With the help of the Internet, my son Dan correctly diagnosed himself with obsessive-compulsive disorder (OCD) at the age of 17. After his diagnosis, his longtime pediatrician recommended he see a therapist, so off he went to the local clinical psychologist who often worked with teenagers.
They talked about Dan’s fears, thoughts, and feelings every other week for four months. That amounted to approximately ten sessions of the wrong kind of therapy, though we didn’t realize it at the time. Dan then left for college in worse condition than before he started therapy.
Dan’s therapist had employed traditional talk therapy, a type of psychotherapy that delves into the root of your problems. At the very least, it involves examining why you feel or act the way you do. As we now know, this type of therapy typically does not help those with obsessive-compulsive disorder and, in fact, often exacerbates the OCD. Why is this so?
I believe that talking to someone with OCD about why they feel the intense fear and anxiety that is characteristic of the disorder is like talking to someone with asthma about why they can’t breathe. “So why do you think your airways constrict like that?” Ridiculous, right? The answer is obvious. “Because I have asthma and that’s what asthma is.”

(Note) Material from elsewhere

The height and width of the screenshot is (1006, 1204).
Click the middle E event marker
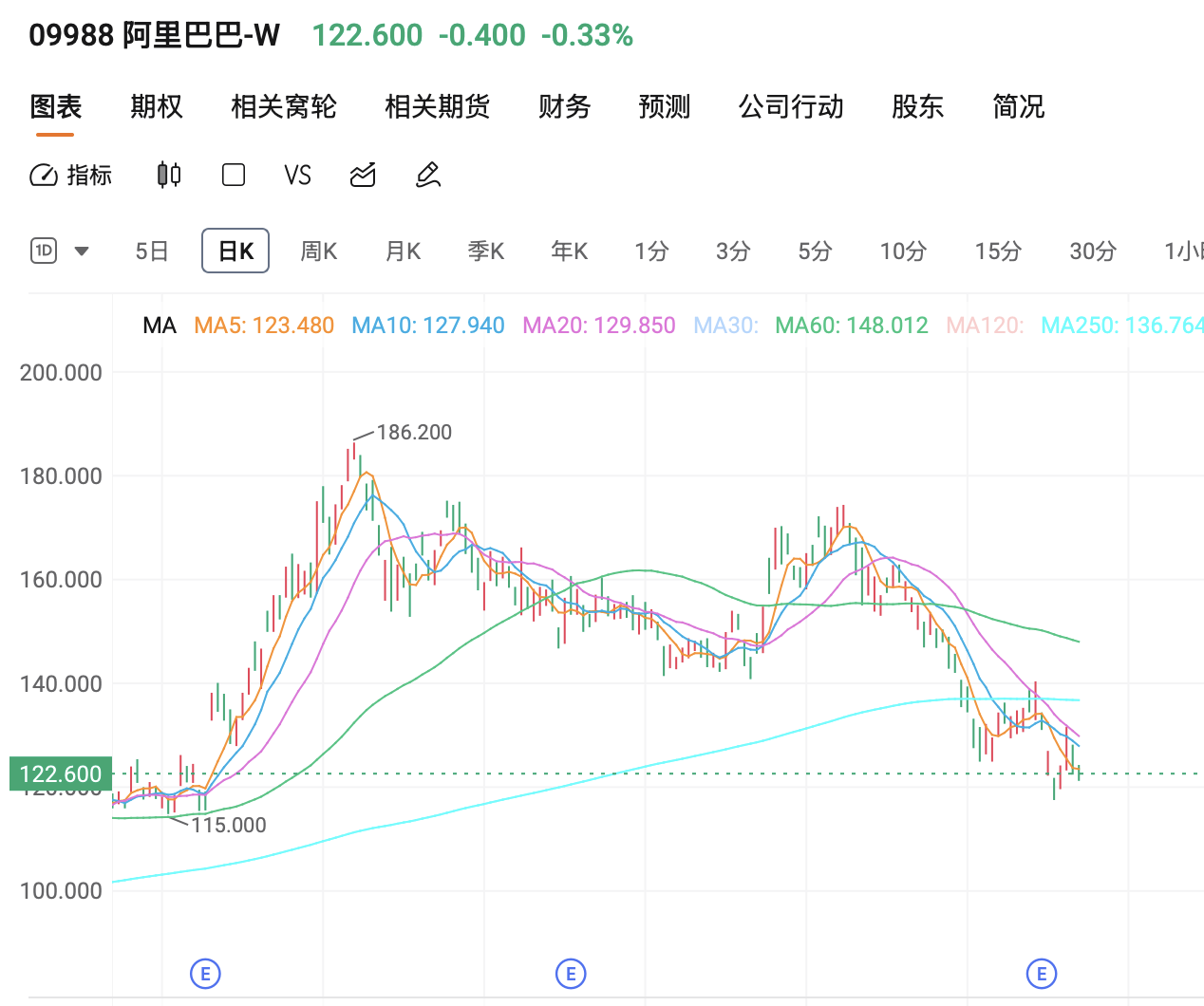(x=571, y=974)
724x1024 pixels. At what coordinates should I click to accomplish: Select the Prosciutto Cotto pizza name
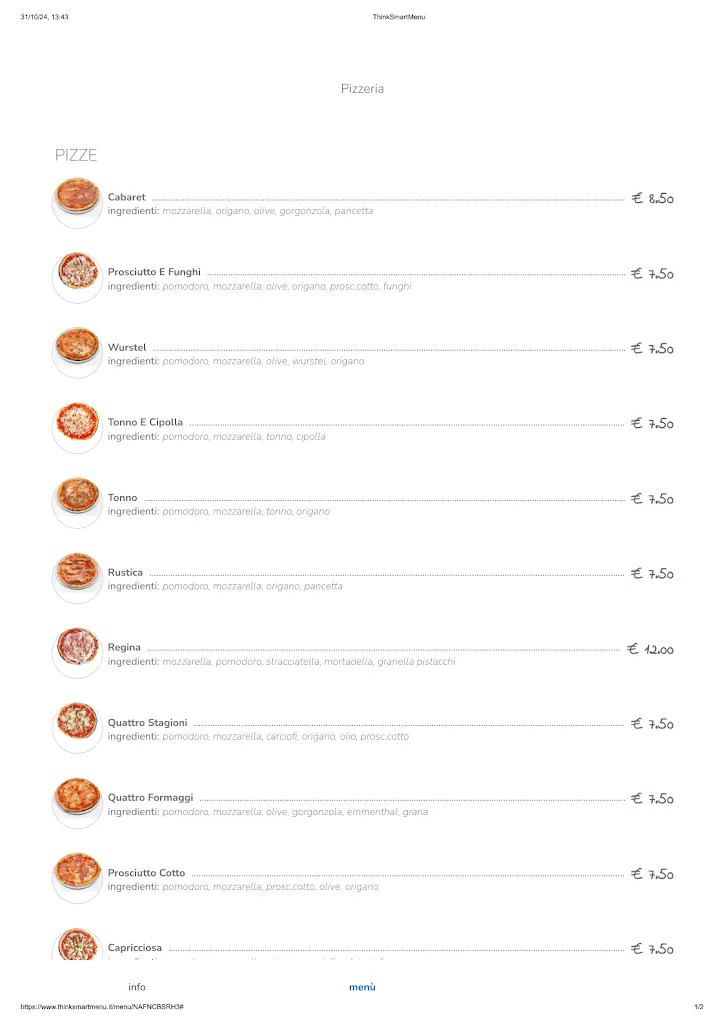(146, 873)
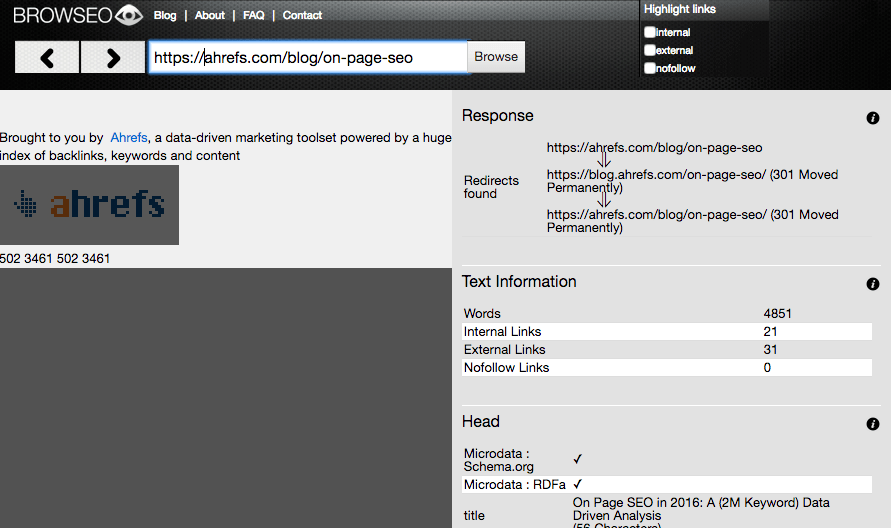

OCD is a neurologically-based anxiety disorder and that’s why those with OCD have anxiety. OCD, like asthma, is not something that can be talked away. While OCD sufferers’ experiences might help shape their obsessions or compulsions, talking about their past, or their fears, usually is not helpful, and often will increase their anxiety. Focusing on their distressing thoughts and then subsequently being reassured by a therapist only empowers the OCD.
Additionally, a therapist might even feed right into the OCD. For example, someone suffering from “fear of harm” obsessions (fear of harming loved ones, or anyone, for that matter) might have a therapist who wants to explore whether the patient really does want to hurt someone. (It is important to note here that those with OCD never act on these obsessions.) This approach can be devastating to the OCD sufferer; it only compounds his or her fear and uncertainty. OCD sufferers ruminate enough on their own; they definitely don’t need any assistance in that department.
That’s not to say there isn’t anything to talk about in therapy when it comes to OCD. There’s plenty, as this disorder and the therapy for it can be quite complicated. At times it might be beneficial to talk about general problems that arise from having an anxiety disorder. Issues pertaining to family, work, or school, as well as feelings of low self-esteem and isolation, are common examples of concerns OCD sufferers might have. Also, when establishing a list of anxiety-provoking thoughts and actions as part of an appropriate treatment plan, the sufferer’s fears will be discussed.
It is important to distinguish these matters from talking about the details of someone’s OCD and why they feel the way they do. The specifics of why one is compelled to drive around the block 50 times to make sure he or she hasn’t hit someone, or why sufferers must mentally review their entire day to make sure they didn’t say anything wrong, are not significant. Therapists must realize that OCD is a disorder with a specific treatment, and not some character flaw that needs to be fixed by delving into a person’s life.